Raymond Théberge has authored more than 20 peer-reviewed publications, 84 papers and presentations, three books, a bibliography and 45 research projects on education, community, communication, culture and economics.

=== Public service ===
Raymond Théberge then entered the Canadian public service as a senior official. From 2004 to 2005, he was Assistant Deputy Minister of the Bureau de l’éducation française in Manitoba's Department of Education, Citizenship and Youth. From 2005 to 2009, he headed the Council of Ministers of Education of Canada (CMEC) as executive director.

Raymond Théberge has been a member of the Board of the UNESCO International Bureau of Education, and a member of the Working Group for the Preparation of the International Conference education. Raymond Théberge also chaired the following institutions: the Council of the Deans and Directors of Education in Manitoba, the Manitoba Teacher Education and Teaching Certification Committee, the Departmental Task Force on Teacher Shortages in Manitoba, and the Francophone Association of Deans and Directors of Education in Canada. He was Co-Chair of the Round Table on Basic Education organized by the Canadian International Development Agency (CIDA).

=== University of Moncton ===
In June 2012, Mr. Théberge was named President and Vice-Chancellor of the Université de Moncton, the largest francophone university in Canada outside of the province of Quebec. Under his leadership, the university's first ever strategic plan was implemented, based on extensive consultation and dialogue with the province's post-secondary, francophone and Acadian communities.

=== Commissioner of official languages ===
In December 2017, Prime Minister Justin Trudeau announced the appointment of Raymond Théberge as Canada's next Commissioner of Official Languages. He began his duties as Commissioner on January 29, 2018.

==== Nomination of Mary Simon as governor general ====

On July 19, 2021 Théberge confirmed that his office would "investigate the process for nominating governors general" in Canada, following over 400 complaints to his Office that the governor general designate, Mary Simon, does not speak French. Simon is fluent in English and Inuktitut, and has committed to learning French as part of her mandate.
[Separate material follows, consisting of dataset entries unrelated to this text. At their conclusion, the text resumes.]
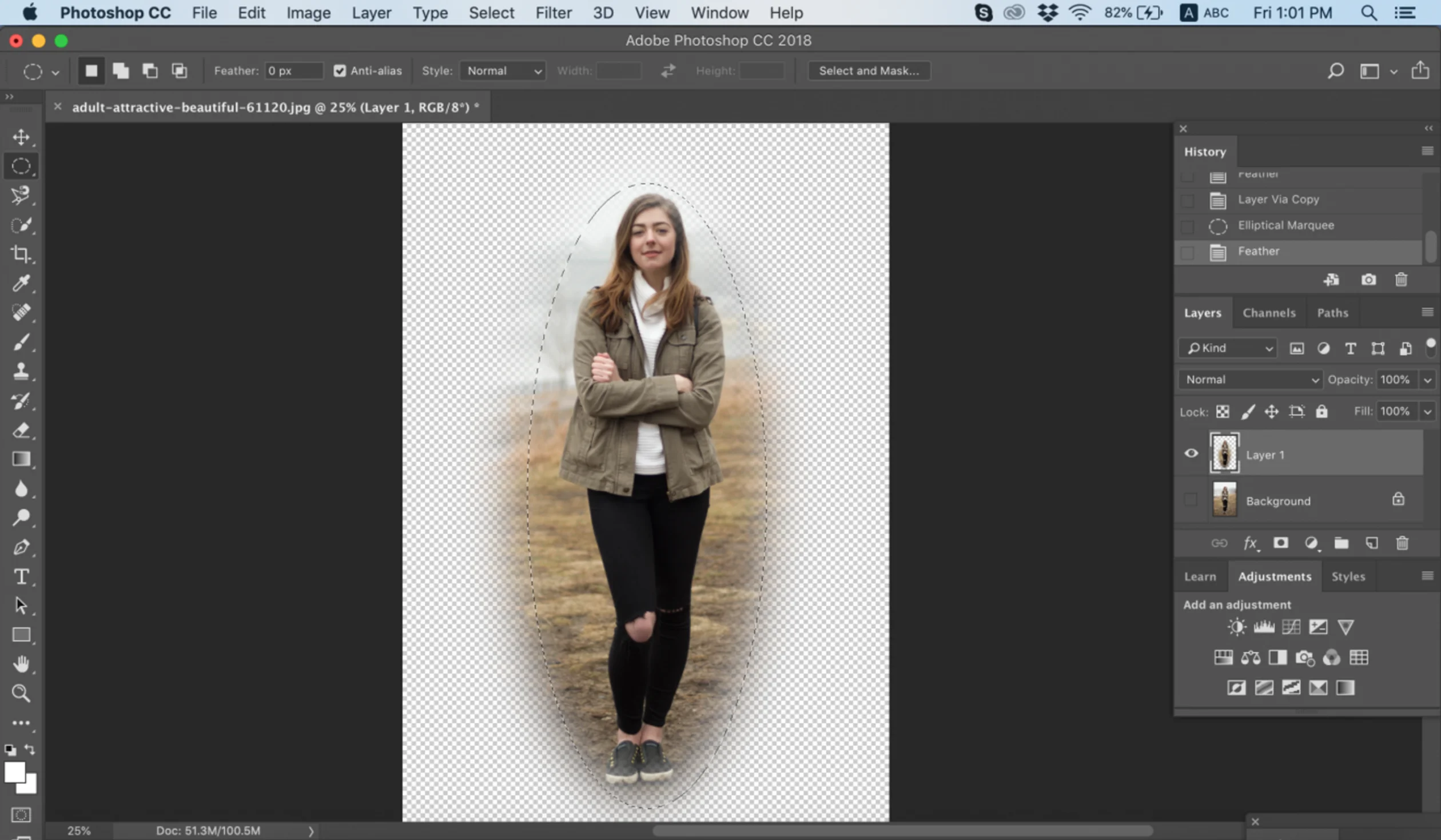Open the Select menu

pos(490,13)
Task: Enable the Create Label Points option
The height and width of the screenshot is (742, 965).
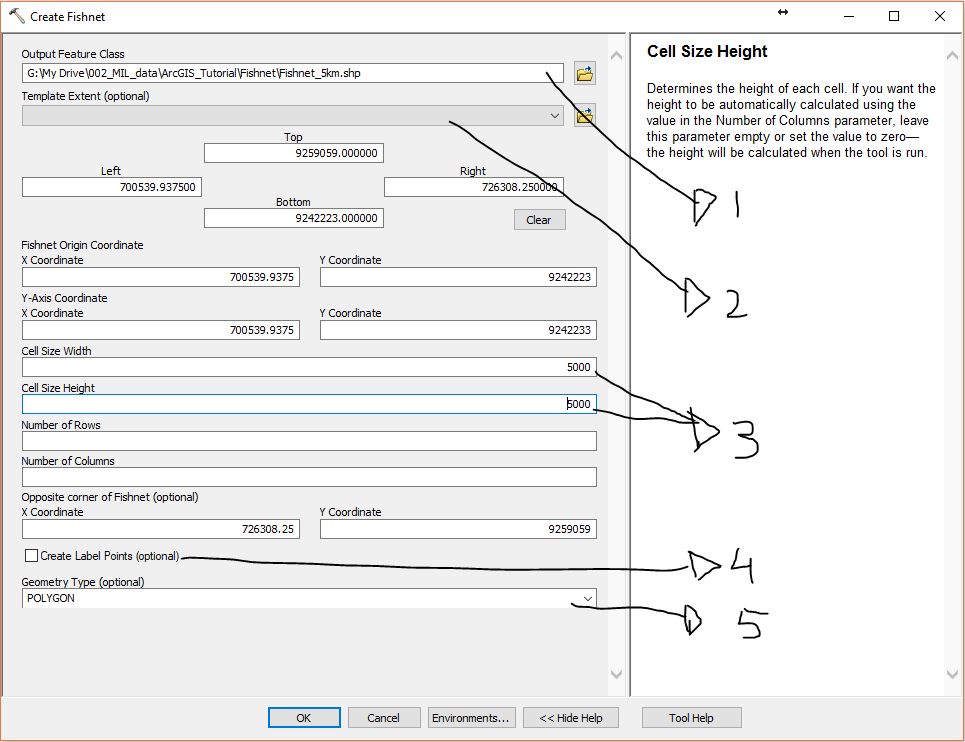Action: pyautogui.click(x=30, y=555)
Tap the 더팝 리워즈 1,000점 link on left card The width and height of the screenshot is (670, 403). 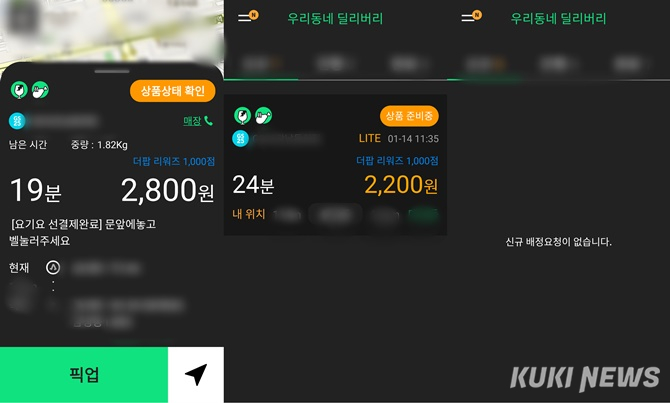tap(174, 162)
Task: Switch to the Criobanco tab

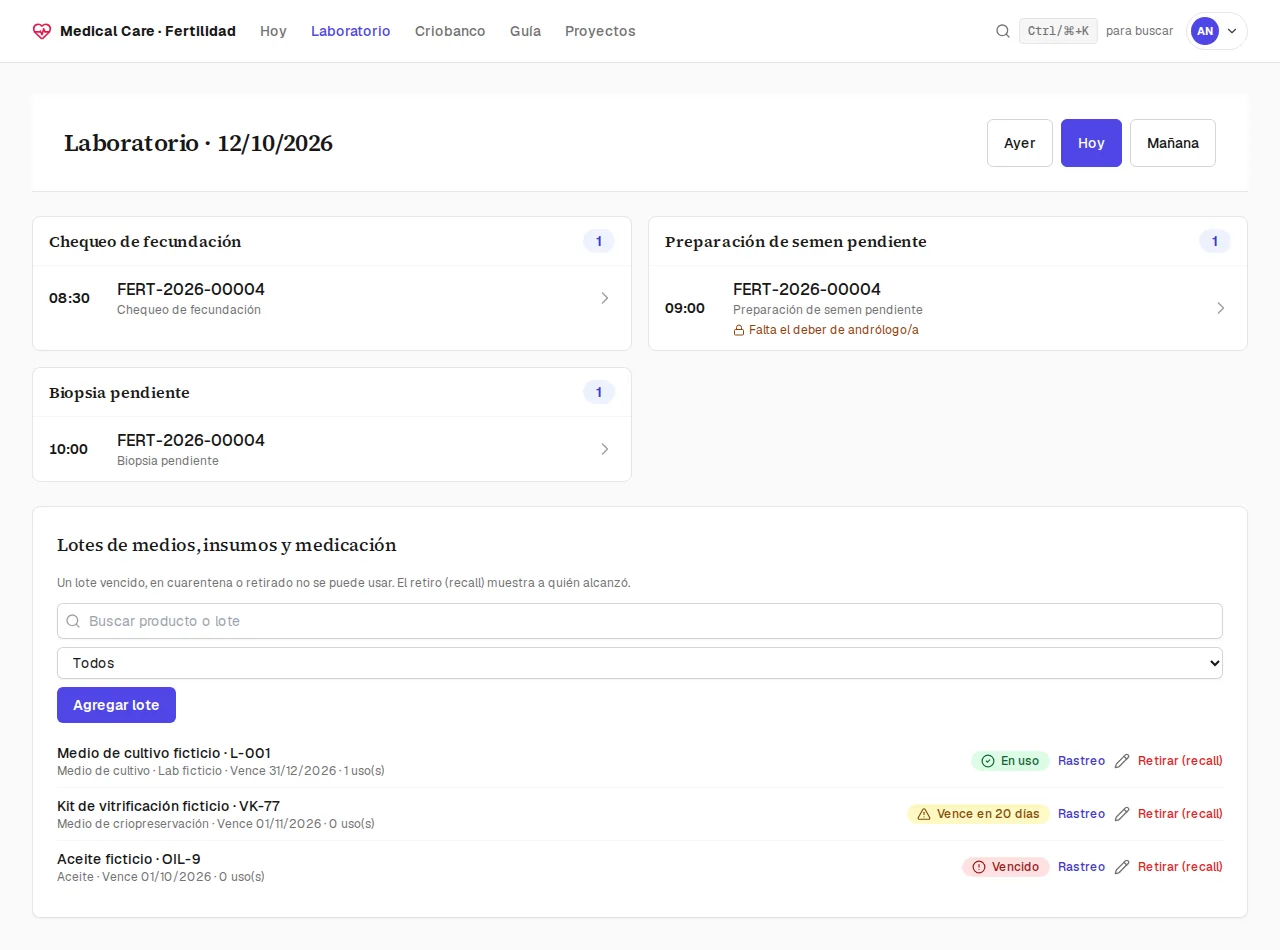Action: pyautogui.click(x=450, y=31)
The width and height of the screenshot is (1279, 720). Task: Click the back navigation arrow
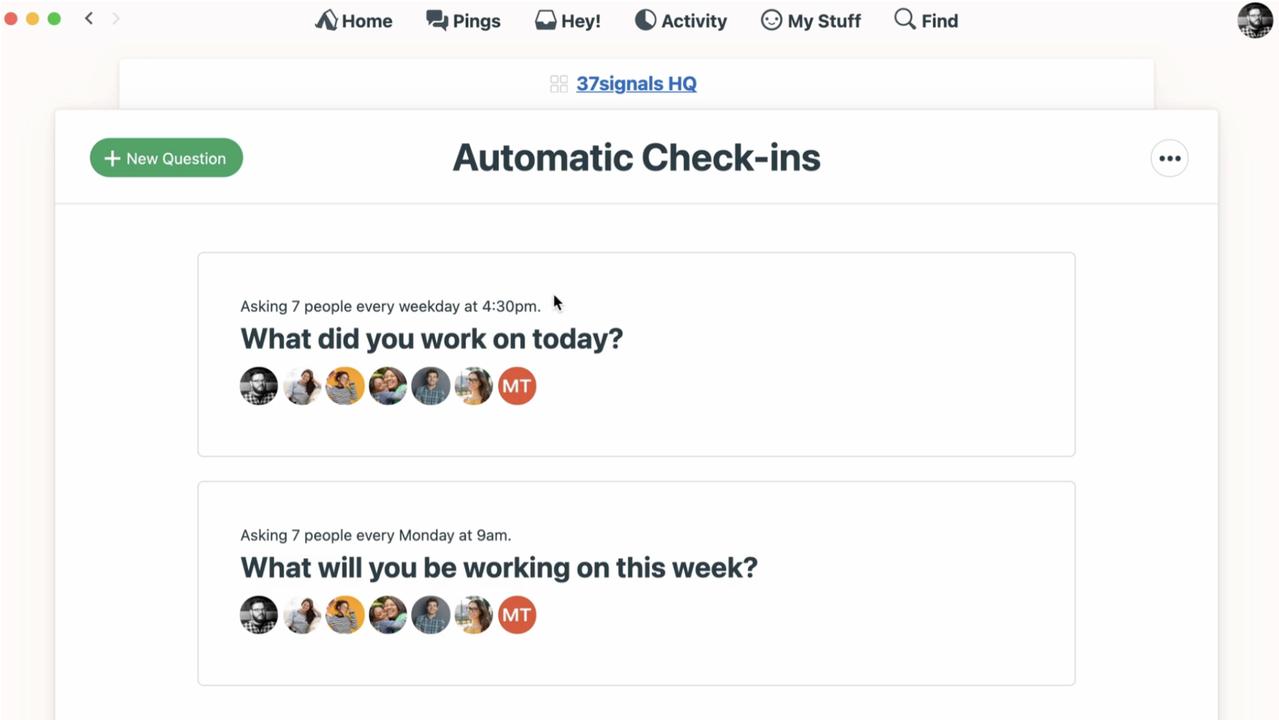(89, 18)
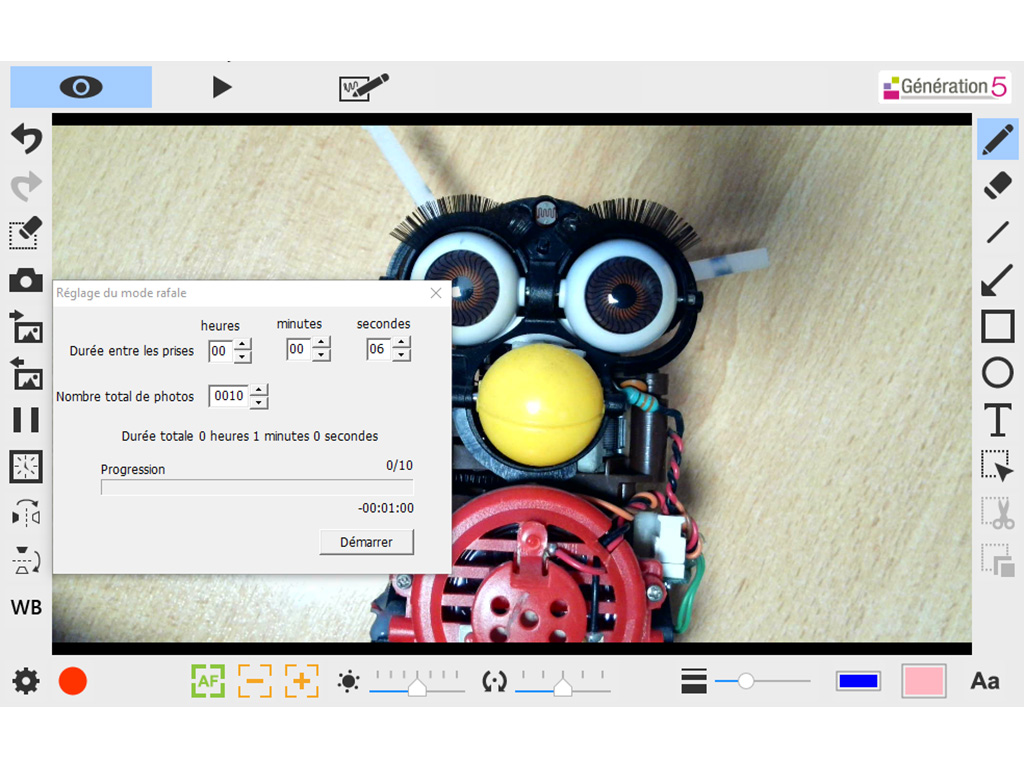Click the heures input field
Viewport: 1024px width, 768px height.
click(x=219, y=351)
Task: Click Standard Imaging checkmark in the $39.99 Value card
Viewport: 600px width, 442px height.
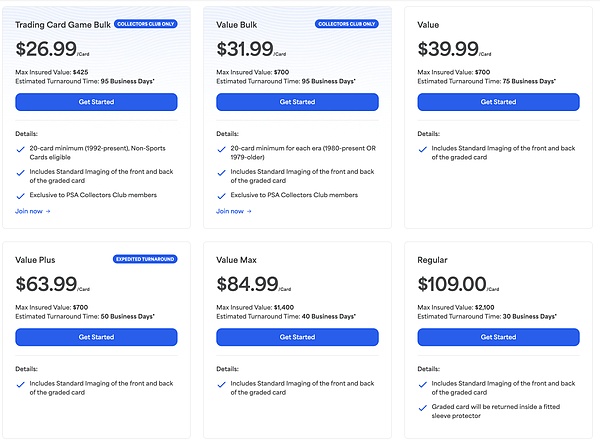Action: pyautogui.click(x=423, y=148)
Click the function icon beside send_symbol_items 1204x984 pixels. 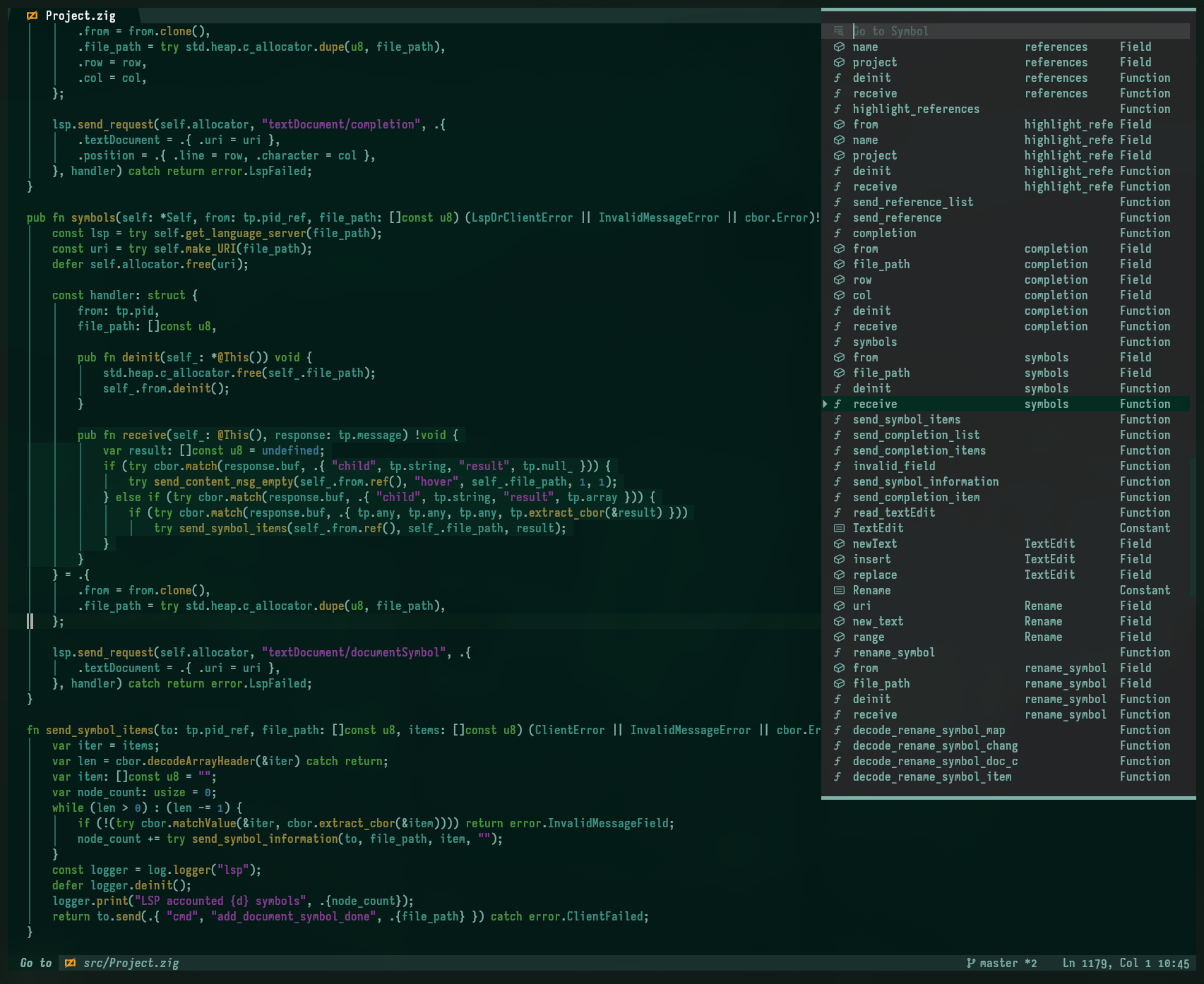[x=838, y=419]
The governor general is the federal viceregal representative of the Canadian monarch.

The investigation will target the Privy Council Office for its advisory role in the governor general selection process. In an official statement, Théberge addressed a perception of nominations to high offices in Canada. "Too often, I see a discourse that puts respect for diversity and inclusion on one hand, and respect for official languages on the other, as if they could not coexist. I would like to remind decision-makers that it is entirely possible to respect official languages while being inclusive.". In the same statement, Théberge nonetheless noted that Simon's appointment could enable her to help preserve Indigenous and minority languages in Canada.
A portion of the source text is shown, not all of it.